(What you have to do)
From the first line to the last, return the data exactly as written.

Collected data
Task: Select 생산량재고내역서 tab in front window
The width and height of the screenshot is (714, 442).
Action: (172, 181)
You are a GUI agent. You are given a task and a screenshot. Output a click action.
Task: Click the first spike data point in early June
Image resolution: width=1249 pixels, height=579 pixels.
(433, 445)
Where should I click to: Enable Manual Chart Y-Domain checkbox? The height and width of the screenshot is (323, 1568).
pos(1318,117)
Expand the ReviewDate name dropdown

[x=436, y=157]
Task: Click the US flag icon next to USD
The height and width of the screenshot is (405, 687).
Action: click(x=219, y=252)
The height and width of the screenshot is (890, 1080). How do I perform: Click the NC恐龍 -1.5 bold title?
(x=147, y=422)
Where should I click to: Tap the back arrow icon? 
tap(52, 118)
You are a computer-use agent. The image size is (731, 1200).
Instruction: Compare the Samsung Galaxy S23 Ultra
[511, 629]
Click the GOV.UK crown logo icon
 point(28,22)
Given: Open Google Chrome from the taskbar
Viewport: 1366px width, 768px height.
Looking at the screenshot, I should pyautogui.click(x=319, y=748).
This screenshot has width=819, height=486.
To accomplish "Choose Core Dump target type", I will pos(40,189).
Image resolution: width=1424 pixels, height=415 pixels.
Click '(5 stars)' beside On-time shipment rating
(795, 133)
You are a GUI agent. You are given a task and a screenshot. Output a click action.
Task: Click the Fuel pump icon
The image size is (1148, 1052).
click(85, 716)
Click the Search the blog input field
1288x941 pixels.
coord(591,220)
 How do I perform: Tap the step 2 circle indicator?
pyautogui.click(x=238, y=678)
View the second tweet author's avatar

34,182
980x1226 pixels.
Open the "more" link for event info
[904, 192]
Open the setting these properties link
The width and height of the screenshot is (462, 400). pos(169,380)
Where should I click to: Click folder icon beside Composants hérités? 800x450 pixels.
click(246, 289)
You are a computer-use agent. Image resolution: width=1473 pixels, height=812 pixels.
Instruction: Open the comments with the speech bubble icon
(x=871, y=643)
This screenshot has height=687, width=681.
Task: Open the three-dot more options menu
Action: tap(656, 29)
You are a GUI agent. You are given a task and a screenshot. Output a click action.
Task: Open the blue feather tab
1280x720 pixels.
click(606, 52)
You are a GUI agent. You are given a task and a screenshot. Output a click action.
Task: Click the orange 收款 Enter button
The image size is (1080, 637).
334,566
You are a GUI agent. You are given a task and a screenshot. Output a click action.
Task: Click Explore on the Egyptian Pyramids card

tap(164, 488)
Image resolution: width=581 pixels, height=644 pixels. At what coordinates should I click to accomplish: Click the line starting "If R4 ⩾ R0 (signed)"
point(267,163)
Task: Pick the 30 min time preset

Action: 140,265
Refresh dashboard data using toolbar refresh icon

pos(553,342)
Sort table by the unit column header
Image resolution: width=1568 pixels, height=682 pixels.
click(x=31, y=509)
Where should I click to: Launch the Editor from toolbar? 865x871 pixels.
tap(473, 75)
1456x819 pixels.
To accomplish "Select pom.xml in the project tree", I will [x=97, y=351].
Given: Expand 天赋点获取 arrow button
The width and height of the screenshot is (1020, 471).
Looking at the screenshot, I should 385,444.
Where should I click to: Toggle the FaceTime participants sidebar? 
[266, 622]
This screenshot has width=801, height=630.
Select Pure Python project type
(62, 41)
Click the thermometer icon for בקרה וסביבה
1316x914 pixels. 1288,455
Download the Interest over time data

(Result)
Task: Select 생산량재고내역서 tab in front window
The width and height of the screenshot is (714, 442).
Action: (172, 181)
You are a GUI agent. You are given a task and a screenshot. Output a click action.
Task: Click the first spike data point in early June
Image resolution: width=1249 pixels, height=579 pixels.
(433, 445)
Where should I click to: Enable Manual Chart Y-Domain checkbox? The height and width of the screenshot is (323, 1568).
pos(1318,117)
Expand the ReviewDate name dropdown

[x=436, y=157]
Task: Click the US flag icon next to USD
The height and width of the screenshot is (405, 687).
Action: click(x=219, y=252)
The height and width of the screenshot is (890, 1080). How do I perform: Click the NC恐龍 -1.5 bold title?
(x=147, y=422)
Where should I click to: Tap the back arrow icon? 
tap(52, 118)
You are a computer-use agent. The image size is (731, 1200).
Instruction: Compare the Samsung Galaxy S23 Ultra
[511, 629]
Click the GOV.UK crown logo icon
 point(28,22)
Given: Open Google Chrome from the taskbar
Viewport: 1366px width, 768px height.
Looking at the screenshot, I should pyautogui.click(x=319, y=748).
This screenshot has width=819, height=486.
To accomplish "Choose Core Dump target type", I will pos(40,189).
Image resolution: width=1424 pixels, height=415 pixels.
Click '(5 stars)' beside On-time shipment rating
(795, 133)
You are a GUI agent. You are given a task and a screenshot. Output a click action.
Task: Click the Fuel pump icon
The image size is (1148, 1052).
click(85, 716)
Click the Search the blog input field
1288x941 pixels.
coord(591,220)
 How do I perform: Tap the step 2 circle indicator?
pyautogui.click(x=238, y=678)
View the second tweet author's avatar

34,182
980x1226 pixels.
Open the "more" link for event info
[904, 192]
Open the setting these properties link
The width and height of the screenshot is (462, 400). pos(169,380)
Where should I click to: Click folder icon beside Composants hérités? 800x450 pixels.
click(246, 289)
You are a computer-use agent. Image resolution: width=1473 pixels, height=812 pixels.
Instruction: Open the comments with the speech bubble icon
(x=871, y=643)
This screenshot has height=687, width=681.
Task: Open the three-dot more options menu
Action: tap(656, 29)
You are a GUI agent. You are given a task and a screenshot. Output a click action.
Task: Open the blue feather tab
1280x720 pixels.
click(606, 52)
You are a GUI agent. You are given a task and a screenshot. Output a click action.
Task: Click the orange 收款 Enter button
The image size is (1080, 637).
334,566
You are a GUI agent. You are given a task and a screenshot. Output a click action.
Task: Click Explore on the Egyptian Pyramids card

tap(164, 488)
Image resolution: width=581 pixels, height=644 pixels. At what coordinates should I click to accomplish: Click the line starting "If R4 ⩾ R0 (signed)"
point(267,163)
Task: Pick the 30 min time preset

Action: 140,265
Refresh dashboard data using toolbar refresh icon

pos(553,342)
Sort table by the unit column header
Image resolution: width=1568 pixels, height=682 pixels.
click(x=31, y=509)
Where should I click to: Launch the Editor from toolbar? 865x871 pixels.
tap(473, 75)
1456x819 pixels.
To accomplish "Select pom.xml in the project tree", I will [x=97, y=351].
Given: Expand 天赋点获取 arrow button
The width and height of the screenshot is (1020, 471).
Looking at the screenshot, I should 385,444.
Where should I click to: Toggle the FaceTime participants sidebar? 
[266, 622]
This screenshot has width=801, height=630.
Select Pure Python project type
(62, 41)
Click the thermometer icon for בקרה וסביבה
1316x914 pixels. 1288,455
Download the Interest over time data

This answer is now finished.